El hombre y su compañera se acomodaron en el vehículo de alquiler matrícula AIA 342 y el chofer Flavio Andrés Bartolotte Olivieri, de 33 años, comenzó la marcha desde la esquina de Ruiz y Rodó, rumbo a la capital.
A los pocos minutos, el individuo sacó un arma de fuego y le exigió a Bartolotte que detuviera la marcha. El obrero del volante intentó defenderse pero el delincuente lo golpeó con dureza en la cabeza con la culata del arma.
Tras quitarle 800 pesos y las llaves del auto, el maleante obligó al taxista a meterse en el baúl, donde lo dejó encerrado.
Luego de ello se puso al volante y su amiga se sentó a su lado. Durante casi media hora, el rodado circuló a buena velocidad y tomó por caminos extraños, así por lo menos lo percibió el taxista desde su encierro.
Aunque incómodo, Bartolotte pudo estirar su brazo y sacar de un pequeño bolsillo su teléfono celular. Con dificultad por la falta de luz, el taxista igual se las ingenió para discar el número de la Mesa Central de Operaciones, dando cuenta de lo que le estaba sucediendo.

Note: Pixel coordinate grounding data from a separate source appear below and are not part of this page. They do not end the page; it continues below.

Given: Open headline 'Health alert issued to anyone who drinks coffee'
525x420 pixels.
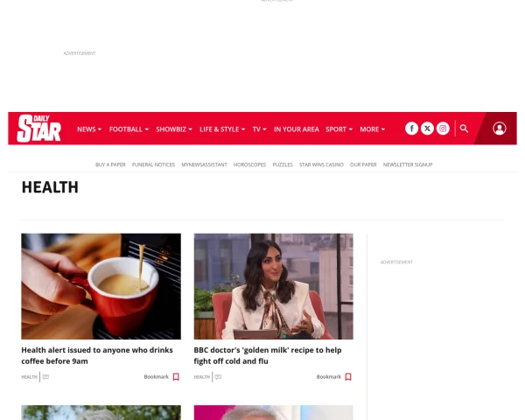Looking at the screenshot, I should coord(97,355).
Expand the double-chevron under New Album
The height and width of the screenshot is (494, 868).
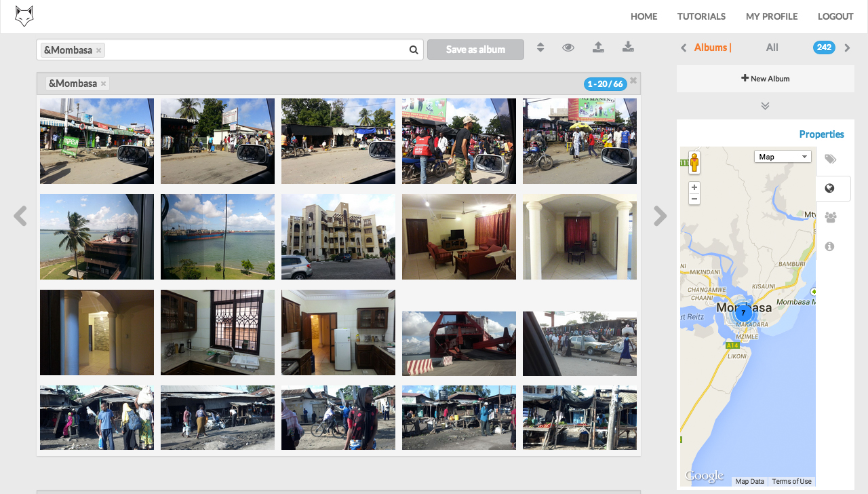765,106
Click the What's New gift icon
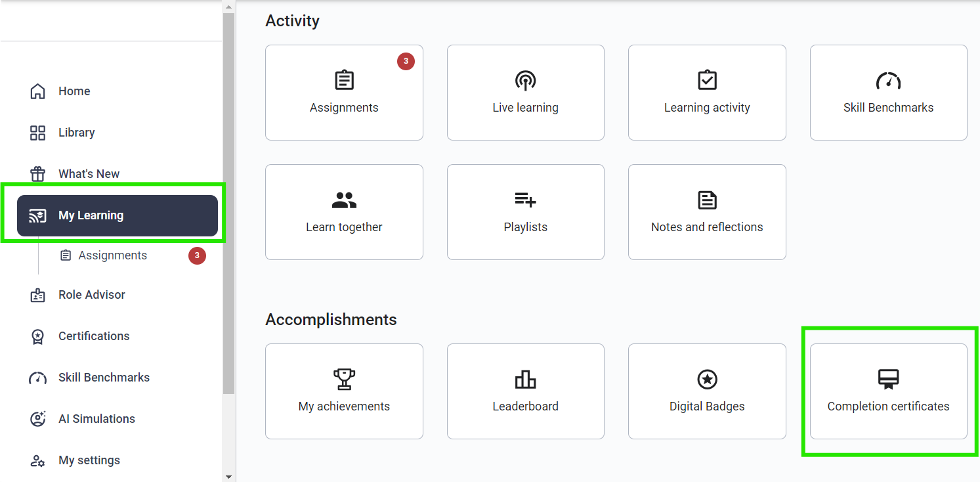The image size is (980, 482). point(38,174)
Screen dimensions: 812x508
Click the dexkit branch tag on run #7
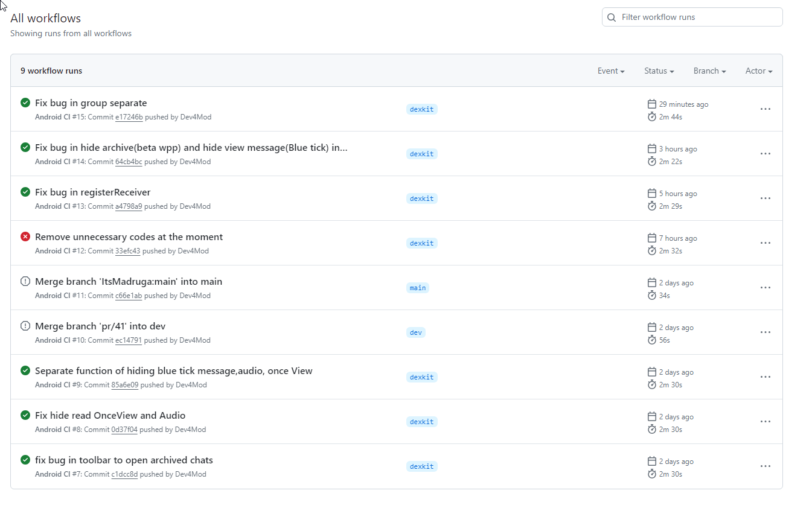(421, 466)
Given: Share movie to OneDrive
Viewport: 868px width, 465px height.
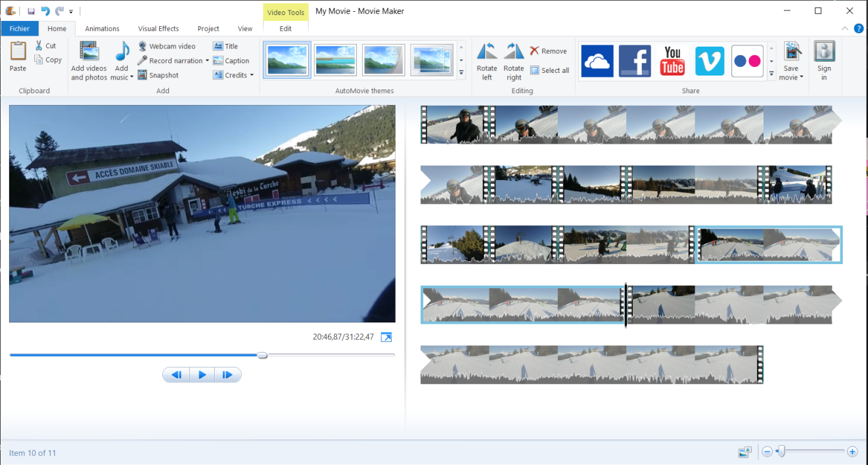Looking at the screenshot, I should [597, 61].
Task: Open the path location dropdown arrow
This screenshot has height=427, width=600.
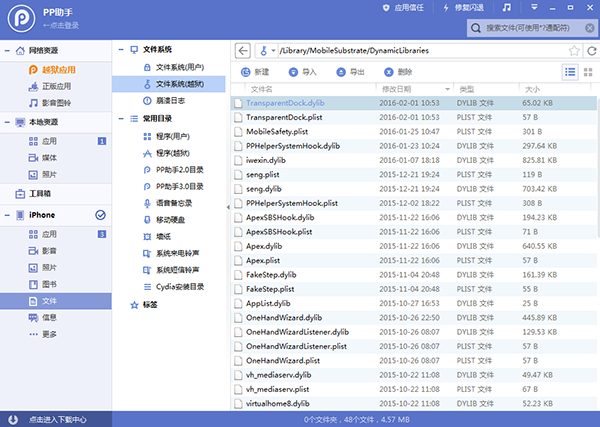Action: (x=274, y=49)
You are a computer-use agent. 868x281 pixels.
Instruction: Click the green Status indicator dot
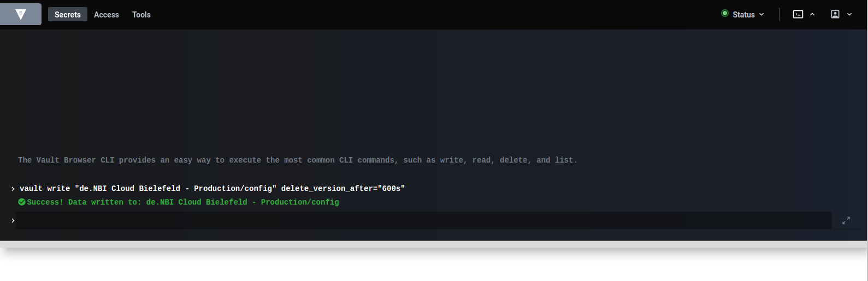click(725, 14)
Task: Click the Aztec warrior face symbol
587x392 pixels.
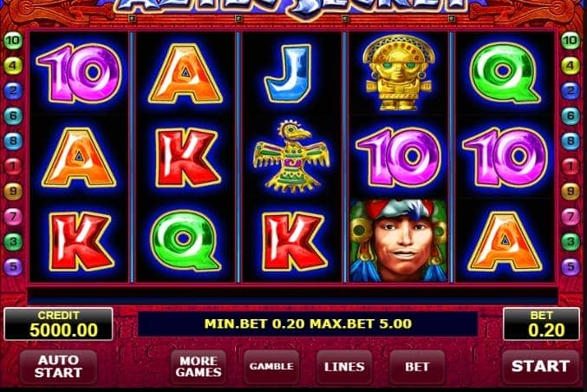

Se le pidió que dejara la llamada abierta con la finalidad de rastrear el automóvil, por lo cual de inmediato se dispuso un amplio procedimiento en el que intervinieron móviles policiales de Montevideo y Canelones.
Cuando ya casi había pasado una hora, el sujeto que conducía el auto con su rehén en la valija empezó a ponerse nervioso, pues no entendía el incesante ulular de patrullas policiales que se acercaban peligrosamente.
Entonces imprimió más velocidad al vehículo hasta que al llegar al cruce de Camino del Aguila y Arellanos perdió el control del volante y volcó aparatosamente.
Como pudieron, los dos delincuentes salieron del rodado y desaparecieron sin dejar el más mínimo rastro. Poco después llegaban los patrulleros al lugar para auxiliar al obrero del volante que debió ser atendido de una lesión en su cabeza.
Pese a los intensos rastrillajes que se realizaron en los alrededores, en jurisdicción de la Seccional 18ª de Montevideo, no fue posible ubicar a los integrantes de la pareja, aunque se dijo que su captura sería inminente por un dato aportado que parece ser clave.